For Cloud ISVs the integration question was/is a nuisance, it is a hindrance to their sales and pina coladas on their “President’s Club” vacation. Some of the ISVs have tackled the problem by providing the best APIs (still requiring development effort to build integrations) while others have built rudimentary integration capabilities into their platform. One could argue integration is one of the oldest problems in the IT industry. Billion dollar companies were created in the 90s trying to solve this problem. The resurgence of the 2000s saw a whole crop of new successful players, however many of these players saw their success flagging as some of these companies tried to be disruptive on price. Then we saw a spate of acquisitions that cleared out the field from the top and the space as a whole languished even though the integration problem never went away. Indeed with the increasing number of cloud offerings the problem might have just been shoved under the rug by ISVs.

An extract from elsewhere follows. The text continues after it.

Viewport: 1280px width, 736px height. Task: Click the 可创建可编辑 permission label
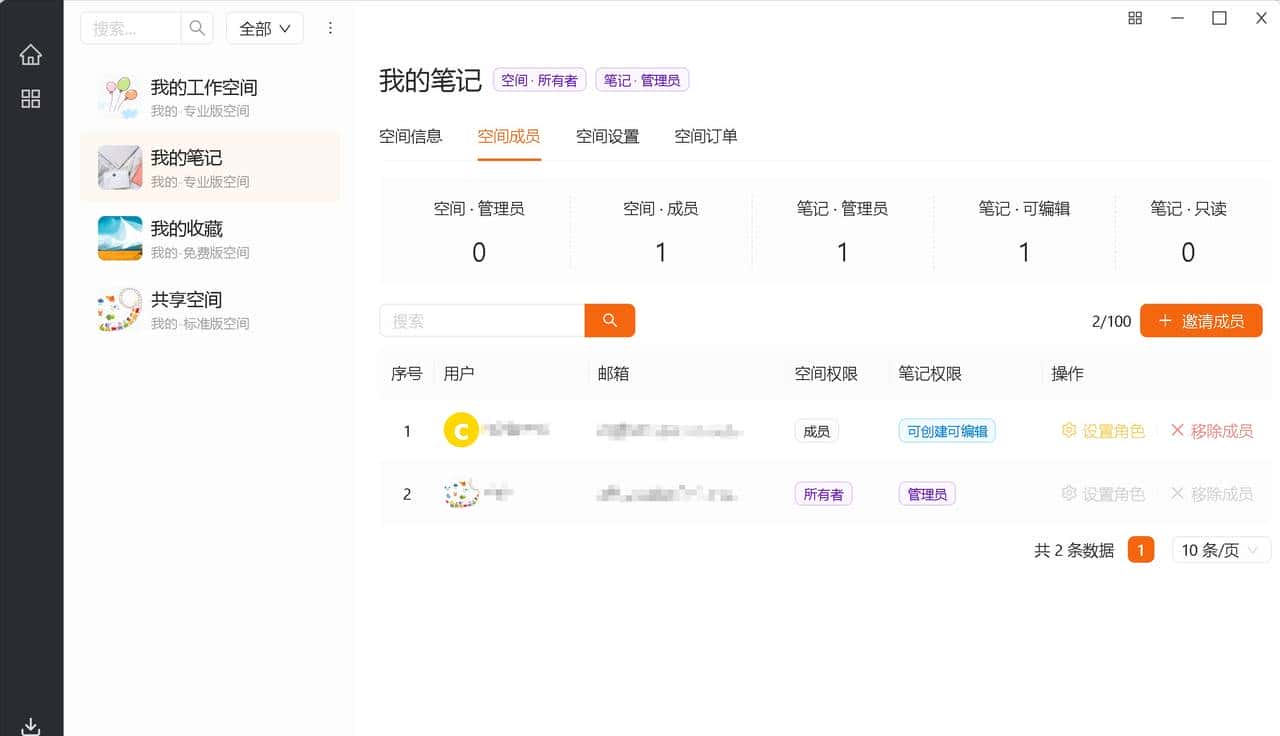coord(946,430)
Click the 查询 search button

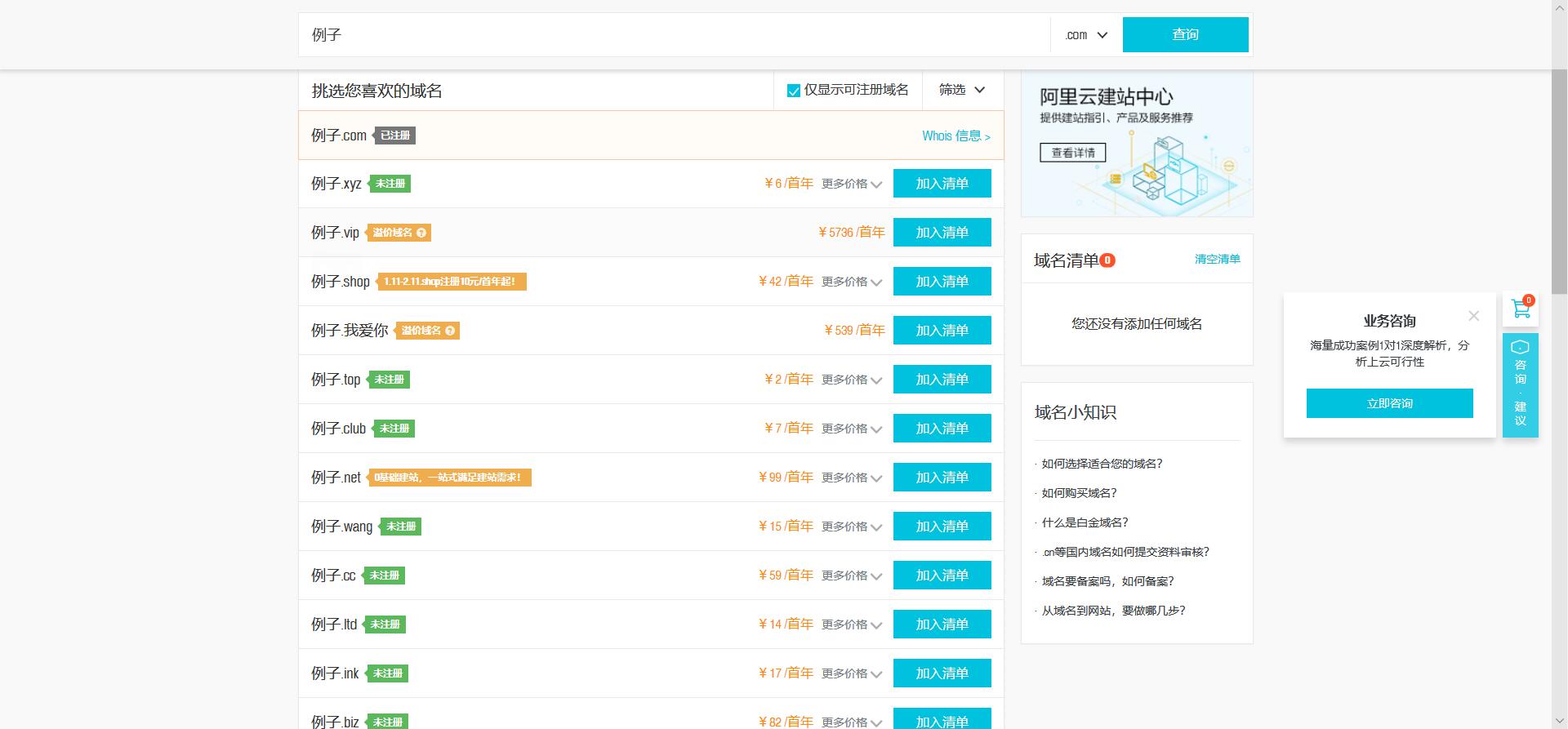1185,34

Off late we have seen a slew of new integration companies being funded by VCs, a few that come to mind are Zapier, IFTTT, Automate.io., PieSync, OneSaas, Built.io, Skyvia, . Mulesoft acquisition is a like a shot in the arm of the integration space. It is lending credence to the resurgence we are seeing in the integration space. Companies still need the ability to reliably and inexpensively integrate the complex hybrid world of solution offerings where legacy on premise systems can only justify their co-existence with the ever-increasing number of cloud platforms if they can just integrate with them. Artificial Intelligence also relies heavily on the ability to access data from various different platforms. The problem might be age old but the solutions are new and the space is thriving.